TO BE DONE
Reproduce the records from the line that contains "Where should I" through the end of the records, substituting "check box" for "checkbox" and leaving all else unchanged. Omit the pictures from your answer.

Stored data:
** Begin **
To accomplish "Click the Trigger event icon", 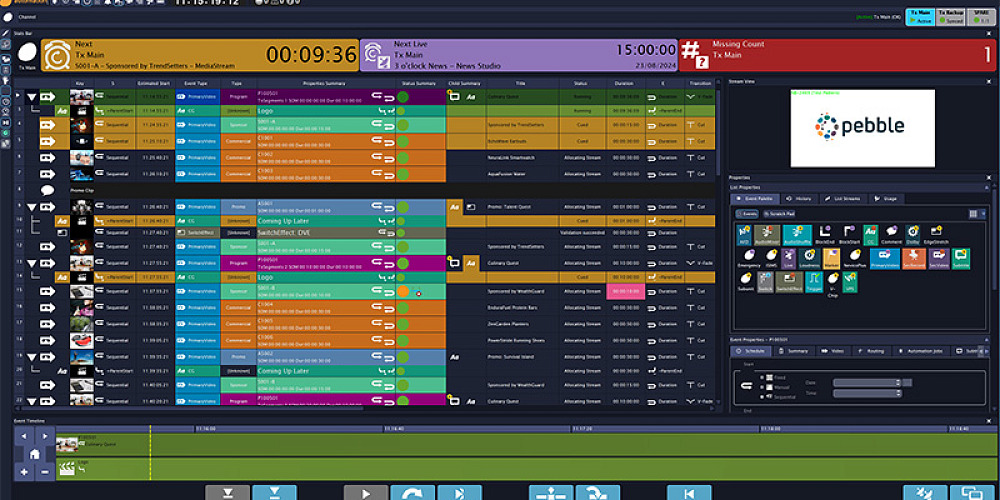I will [812, 283].
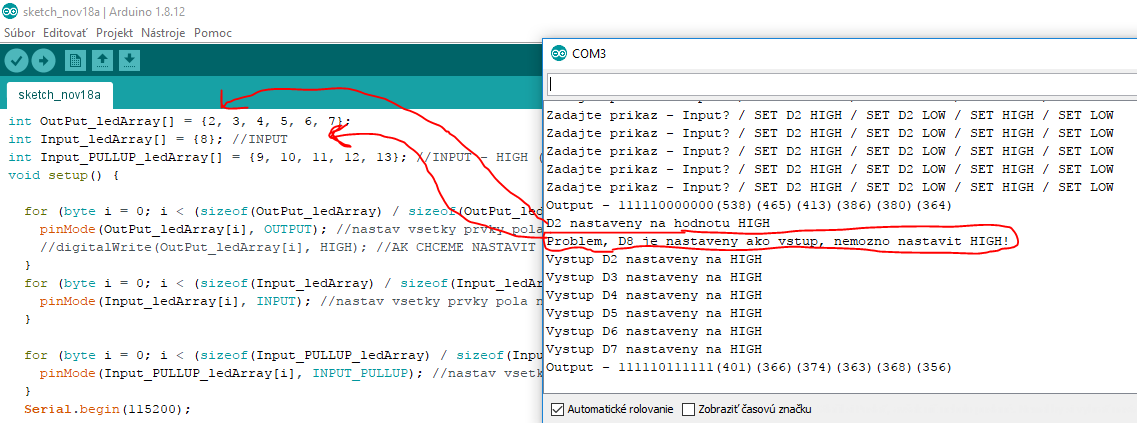This screenshot has width=1137, height=423.
Task: Disable the Automatické rolovanie checkbox
Action: click(558, 409)
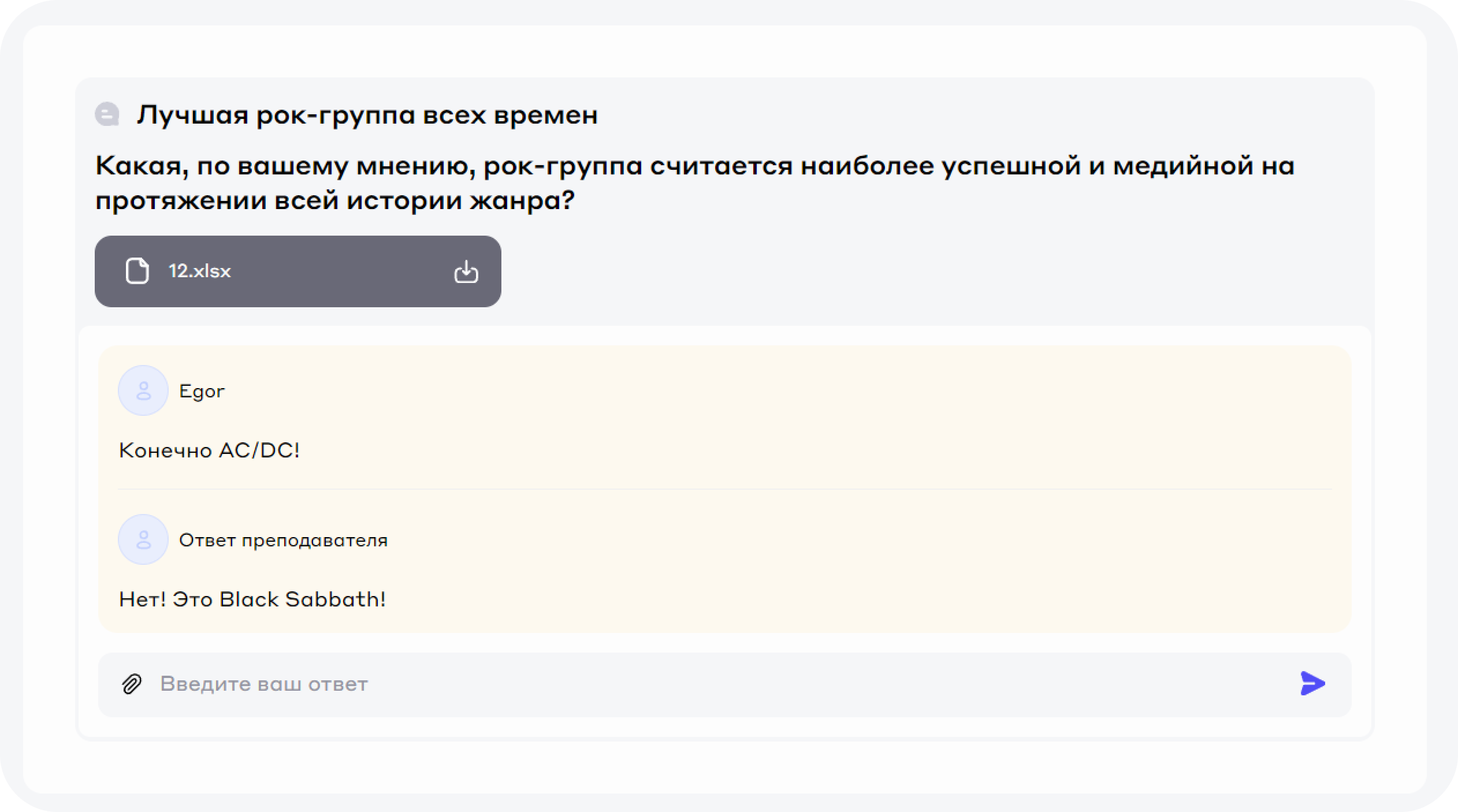Open the 12.xlsx file name link
This screenshot has width=1458, height=812.
tap(199, 271)

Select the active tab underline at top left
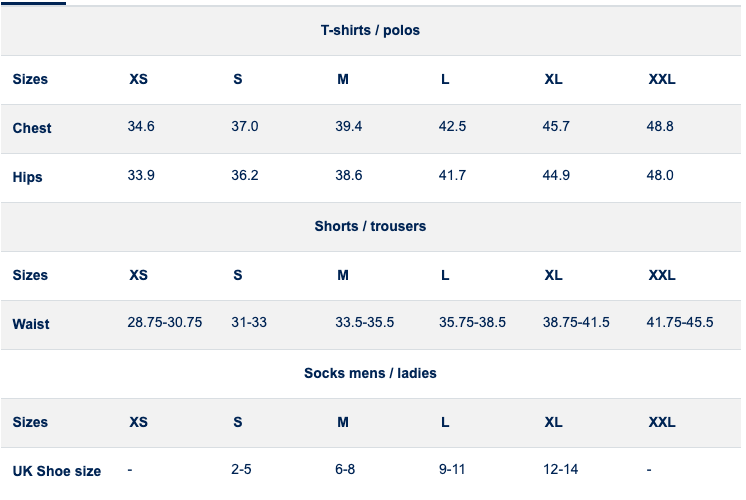pos(33,3)
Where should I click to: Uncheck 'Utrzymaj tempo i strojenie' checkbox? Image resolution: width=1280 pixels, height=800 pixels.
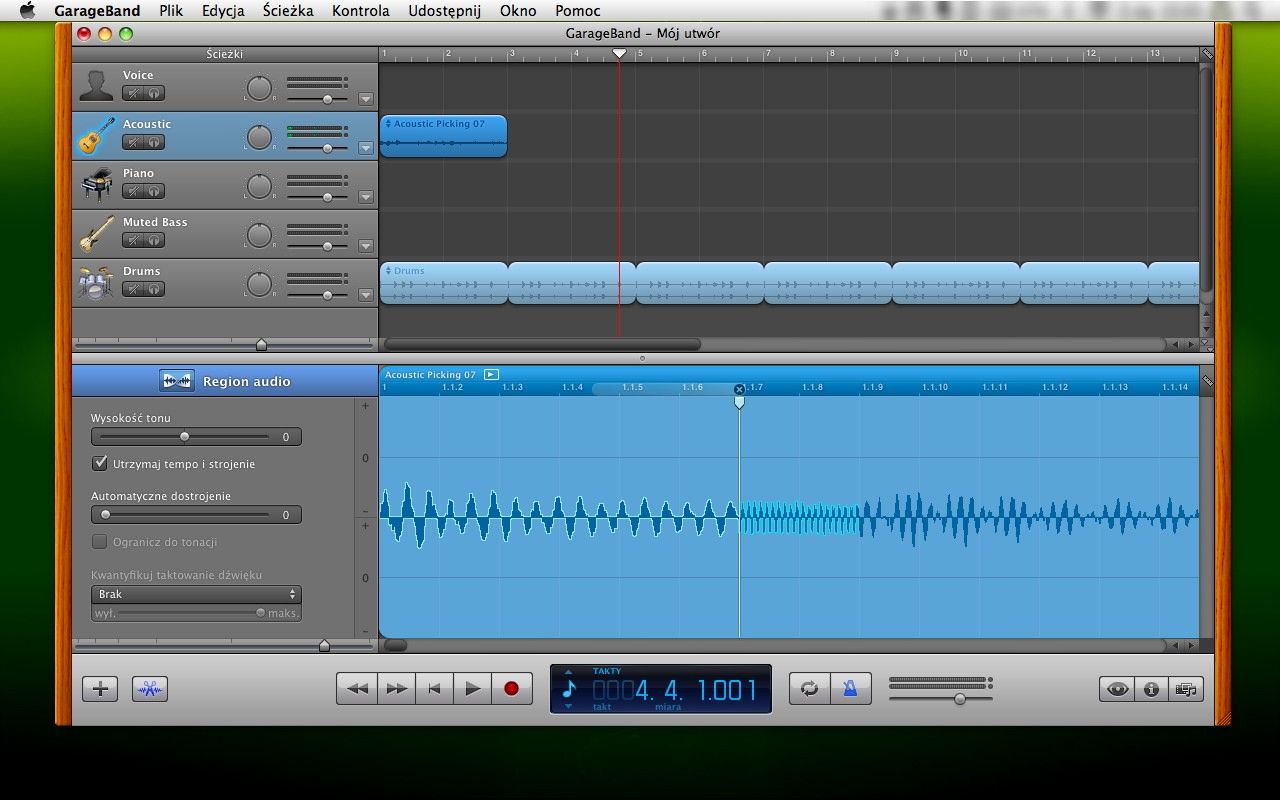pos(100,464)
** End **
ANSWER TO THE PROBLEM
Where should I click to: Uncheck 'Utrzymaj tempo i strojenie' check box? Image resolution: width=1280 pixels, height=800 pixels.
pos(100,464)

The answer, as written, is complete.